● Required work:
1. In the page about Maryland's reparations commission veto, condense the paragraph that begins "On May 16th, 2025, Governor Wes Moore vetoed" while keeping its main facts.
2. Carry on the page about Maryland's reparations commission veto from its last sentence.

● Page:
--

A debt is owed. Action is required. this is a chance for Maryland to lead.
On May 16th, 2025, Governor Wes Moore vetoed SB 587, sponsored by Senators Muse, Augustine, Brooks, and M. Washington and backed by the Maryland Legislative Black Caucus. The bill would have established a statewide Reparations Commission to ““study and make recommendations relating to appropriate benefits to be made to individuals whose ancestors were enslaved in the State or were impacted by certain inequitable government policies”
Governor Moore’s stated reason for this veto:
“...In light of the many important studies that have taken place on the issue over nearly three decades, now is the time to focus on the work itself: Narrowing the racial wealth gap, expanding homeownership, uplifting entrepreneurs of color, and closing the foundational disparities that lead to inequality - from food insecurity to education.”
These are laudable goals but we haven’t seen the kind of action that would be required to solve these problems Governor Moore identifies.

--

● Information supplied:
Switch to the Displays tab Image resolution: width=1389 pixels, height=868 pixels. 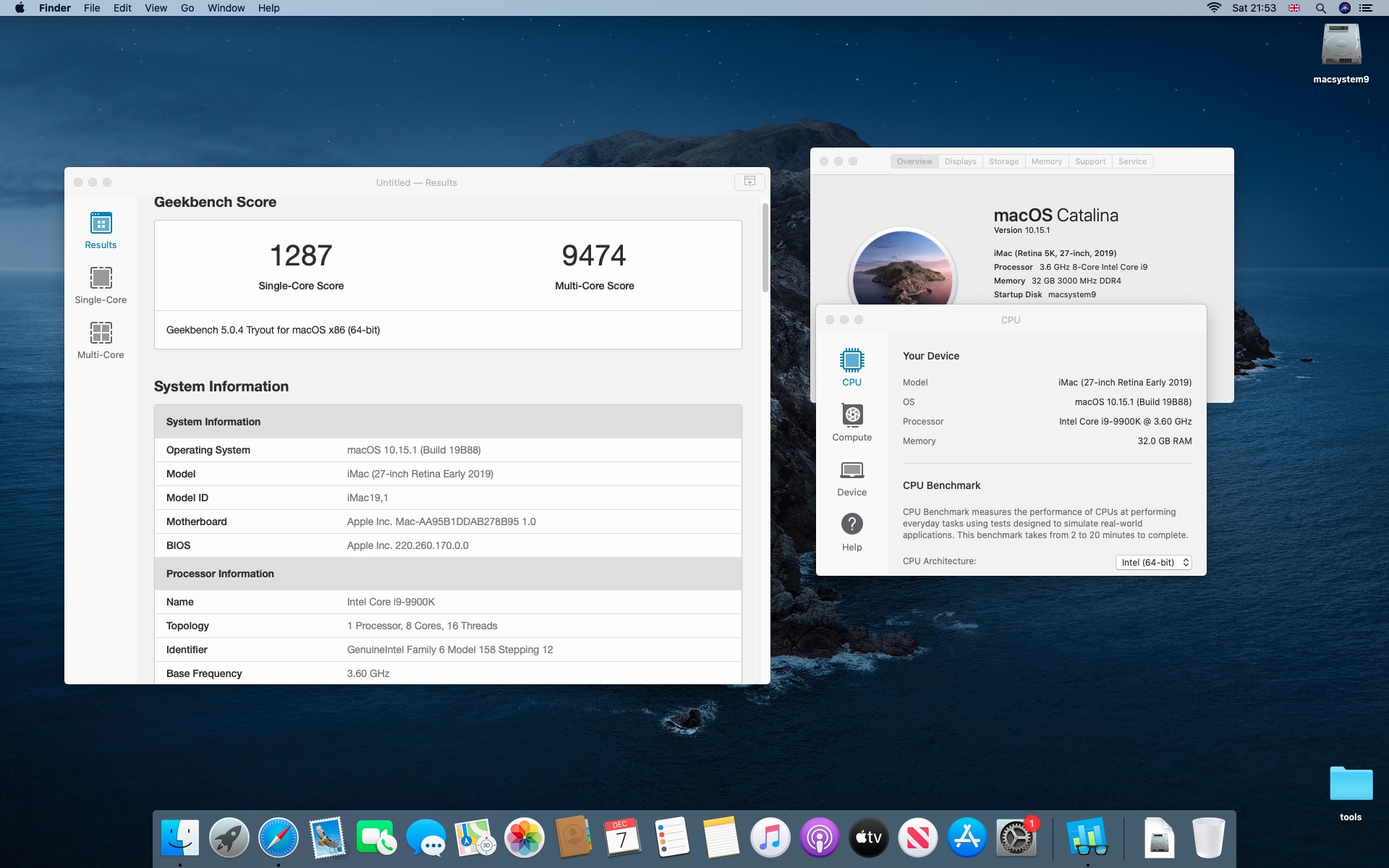(x=960, y=161)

--

● The replies:
1. On May 16, 2025, Governor Wes Moore vetoed SB 587, a bill sponsored by Senators Muse, Augustine, Brooks, and M. Washington and backed by the Maryland Legislative Black Caucus. It would have set up a statewide Reparations Commission to study and recommend benefits for people whose ancestors were enslaved in the state or who were affected by certain inequitable government policies.

2.
The truth is, SB 587 was already a compromise—a bill to study the issue, gather historical and economic data, and prepare real policy recommendations—using the legislative process to move the work forward.
By vetoing the commission, the Governor has cut off the opportunity for a serious, community-driven policy debate about truly reparative policy.
So what do we do now?
We move forward—with bold demands, not relying on business as usual politics. That means organizing, building power outside of the two party system, and using electoral politics to raise the stakes.
Reparative justice that reckons with Maryland's history must be a central issue in the 2026 election. And our campaign will make sure it is.
Resources
the Green party’s commitment to reparations
The Green Party of the United States is the only national political party with a long-standing, unapologetic commitment to reparations for the descendants of enslaved Africans in the United States. We don’t just support studying the issue—we support paying the debt. Our platform has called for cash reparations since 2000, making us the first national party in decades to make this a core part of our vision for justice. Today, that commitment includes direct cash payments, a reparations trust fund, and community-led investments in housing, education, healthcare, and economic development. Reparations are not charity—they are restitution for centuries of stolen labor, land, and life, and a necessary step toward closing the racial wealth gap that persists today.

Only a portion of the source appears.